OMT offers improvement in tongue elevation strength, posture at rest and positioning during swallowing (Van Dyck et al., 2015). OMT treatment also has a positive impact on remediating symptoms such as an anterior open bite, which also often go hand in hand with tongue ties and/or tongue thrust habits, mouth breathing, thumb sucking, or dental eruption disturbances, as well as malocclusions. However, Proffit (1978), like Mew concluded similarly that the resting tongue position was more of a contributing factor in terms of causing an open bite. A skilled OMT therapist will provide the necessary training to enable a patient to lift the body of the tongue so that it gently rests on the roof of the mouth away from the teeth, which is its normal resting position. Van Dyck et al. (2015) and Korbmach et al. (2004) offer additional objectives that include strengthening the orofacial muscles for mouth closure, establishing nasal breathing and learning a physiological swallowing pattern.
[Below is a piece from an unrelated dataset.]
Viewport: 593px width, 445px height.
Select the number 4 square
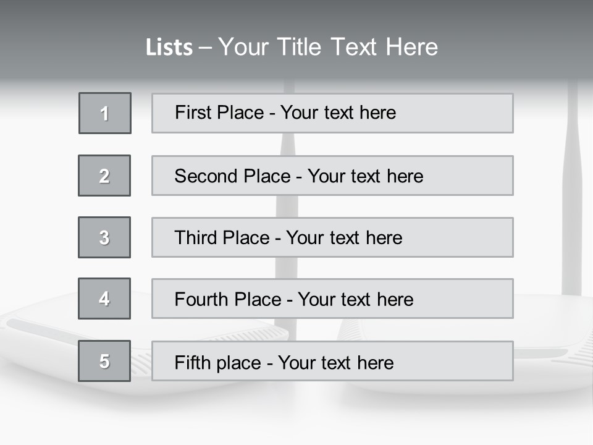pos(104,299)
Habit breaker bite closure

Challenges to OMT include limited office space, lack of providers, time/commitment required for the therapy, and lack of belief that there is sufficient scientific evidence, to name a few (Van Dyck et al. (2015). I’ve personally found it challenging to convince my own patients to look into OMT. There is limited research in relationship to when to start OMT, as well (i.e. before or after orthodontic and/or frenectomy procedures) or if there is an ideal age to start. At minimum, a child would need to be old enough to understand the instructions and purpose of the treatment, as well as perceive an awareness of the tongue. Motivation and compliance of both children and parents is a key component. Van Dyck et al. (2015) cite that children experience an increase in oral awareness and tongue positioning. Orthodontists commonly address tongue motor or postural dysfunction with devices such as tongue spurs, cribs, shields or other functional appliances. Many of these will assist in passive bite closure and allow for unobstructed incisor eruption; however, the authors cite that there is little known about soft tissue adaptation after discontinuation of treatment. Thus long-term stability is unknown. Therefore, if an appliance is removed and if the cause of the tongue pattern is not addressed, relapse and habit return are to be expected, unfortunately. Some postulate that these appliances stimulate a biofeedback mechanism that might ‘inform’ a patient of a faulty tongue position, which enables habit correction. A combination of OMT and orthodontics may offer the best possible treatment outcomes, consequently.

CONCLUSION:

The tongue is a vital muscle that influences craniofacial growth and development from infancy and onwards. Tongue ties are a relatively common anomaly and may negatively influence jaw development as well as present challenges in breastfeeding, physiological swallowing patterns and speech expression. A joint intervention between tongue tie resection, orthodontic/orthopedic treatments and orofacial myofunctional therapy is an essential triad to offer both long-term stability and a foundation of health.